For the most part, the posts on in the two subreddits I looked at did not have any selftext, or body text, so the models used only the titles of the posts that were scraped.
The best model for this was a Multinomial Naive Bayes model, though many other classification models came close in terms of accuracy. Despite the potential overlap of the two communities I looked at, the models were able to successfully classify posts with some accuracy. They can be used to help show the difference in language used within these two subgroups.
All of the top words in r/actuallesbians are single words, despite the model's ngram range of (1, 3), so there are no common phrases that are often repeated on the subreddit. The top words in the community do say a lot about the tone of the discussion there. Both "lesbian" and "lesbians" are included in the top list of words, along with words like "love," and "girlfriend." The word choice seems to indicate that the community tends to be very individualized with members talking about themselves of the people they're close to.
Unsurprisingly, the most common word used in r/traaaaaaannnnnnnnnns is "trans." The word is also used in a few phrases that are included in the list of top words or phrases. There is a lot of talk about trans rights in r/traaaaaaannnnnnnnnns, with the phrase "says trans rights" appearing often enough to be high on the list of most frequently used words or phrases. The phrase is often used to indicate that a person or company supports trans rights. The phrase is usually paired with an image of something in the colors of the trans flag (blue, pink, and white).
While it is possible to classify posts from r/actuallesbians and r/traaaaaaannnnnnnnnns with decent accuracy, there doesn't appear to be many stand out words that seperate the two groups. After running through several models we were only to accurately predict lesbian-specific posts 76.8% of the time and trans-specific posts about 78.1% of the time. Beyond the words "trans" and "rights," there are no uncommon words that are specific to either community.

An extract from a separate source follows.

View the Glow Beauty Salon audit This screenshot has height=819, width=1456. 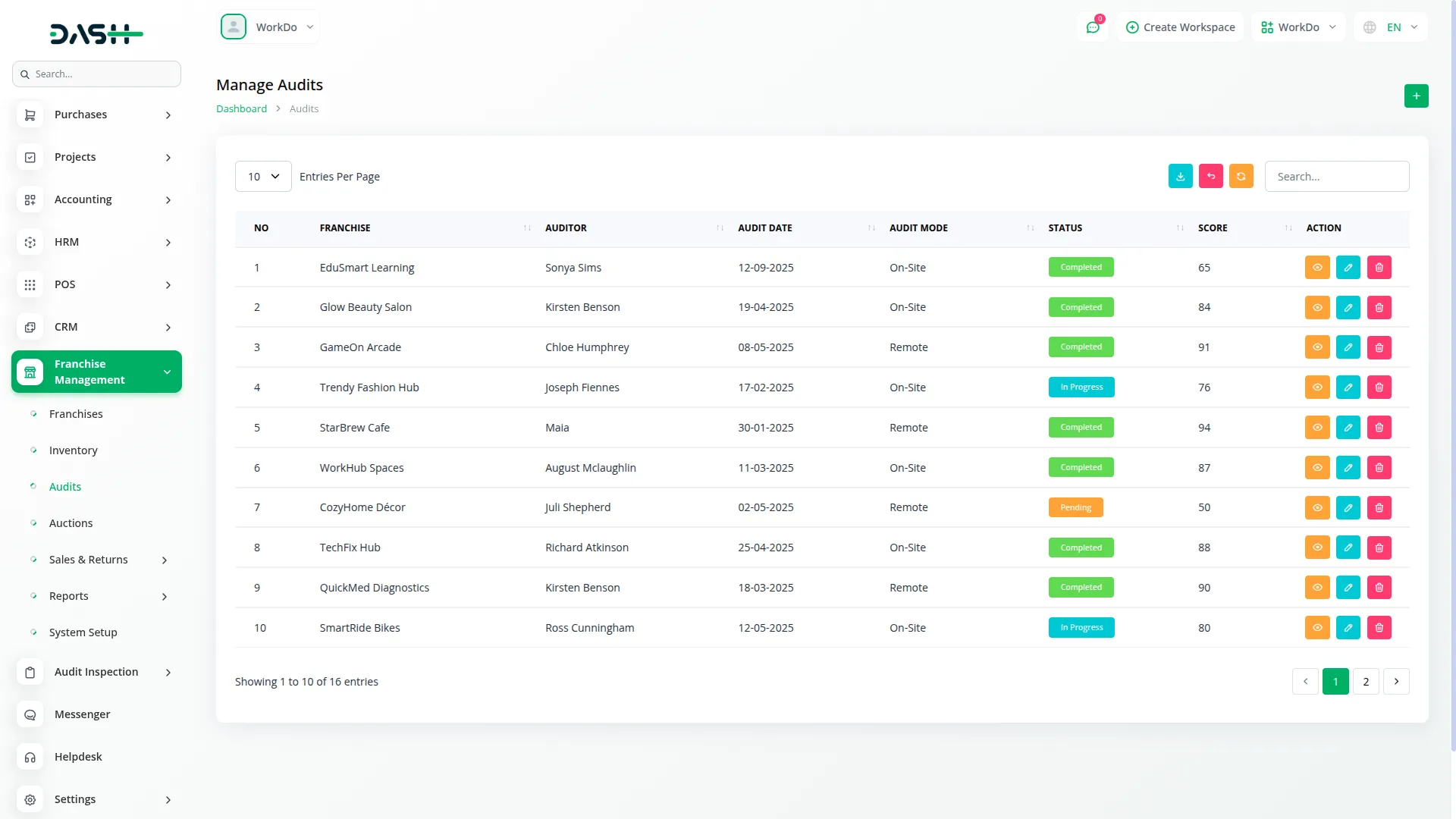1317,307
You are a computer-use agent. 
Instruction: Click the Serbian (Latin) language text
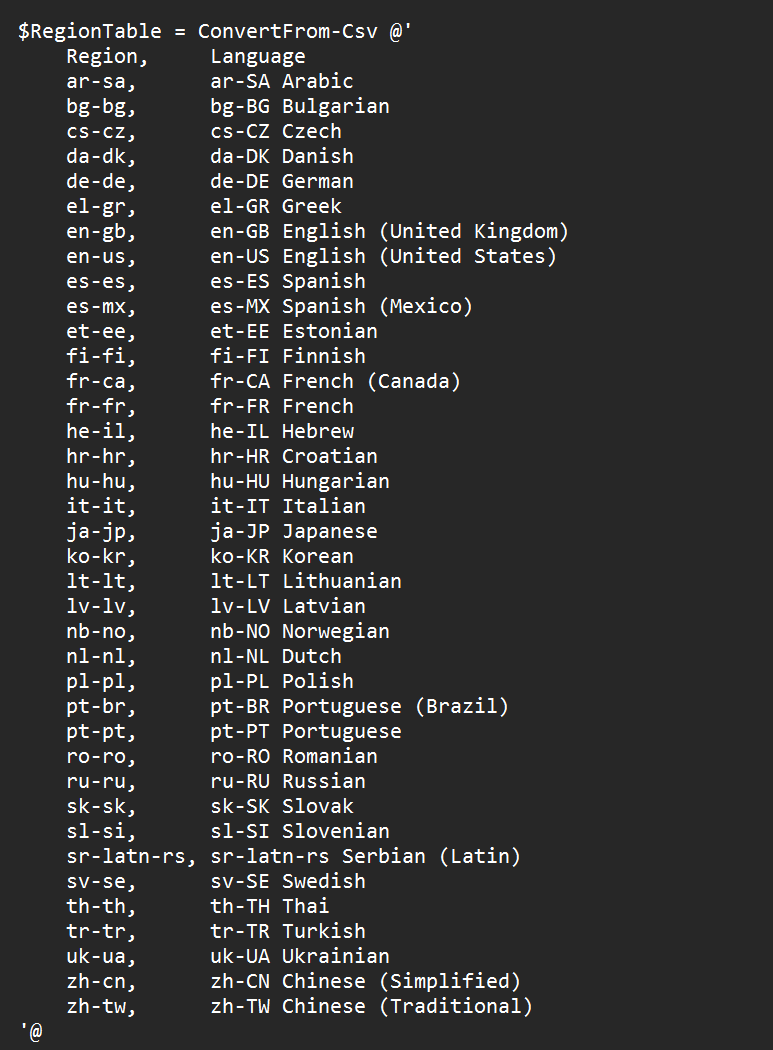(x=431, y=856)
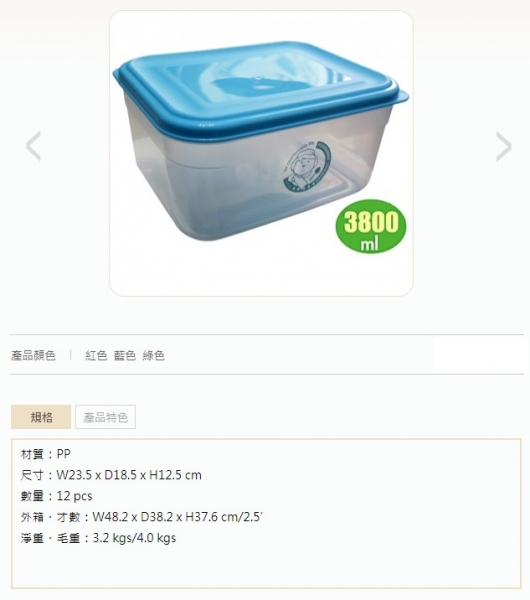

From this we can say that there is a difference in how the two communities speak amongst themselves, but that difference is smaller than we may have thought before working on this project. This could potentially be due to overlap in the two groups. While r/traaaaaaannnnnnnnnns is dedicated to trans and non-binary individuals, many would still be welcome in r/actuallesbians which accepts cis, trans, lesbian, bisexual, and pansexual people who feel they fit in the category of "queer woman."
As mentioned in the conclusion, there is the potential for a lot of overlap between the two subreddits chosen for this project. While sticking to Reddit, it might be beneficial to choose other queer communities on the platform to see if there are bigger differences between queer men and queer women, for example. There would be much less overlap between two such communities.
Further research could also examine how queer communities talk to themsleves compared to how they talk to other people. A good example of this would be using r/traaaaaaannnnnnnnnns (or another subreddit for trans people, made by trans people) to something like r/asktransgender, a subreddit where (mostly) cis or questioning people can ask questions of the trans community. There might be similar word choices in such a scenario, but there has the potential to be some code-switching that happens when trans people speak to an assumed cis audience versus speaking to an assumed trans audience.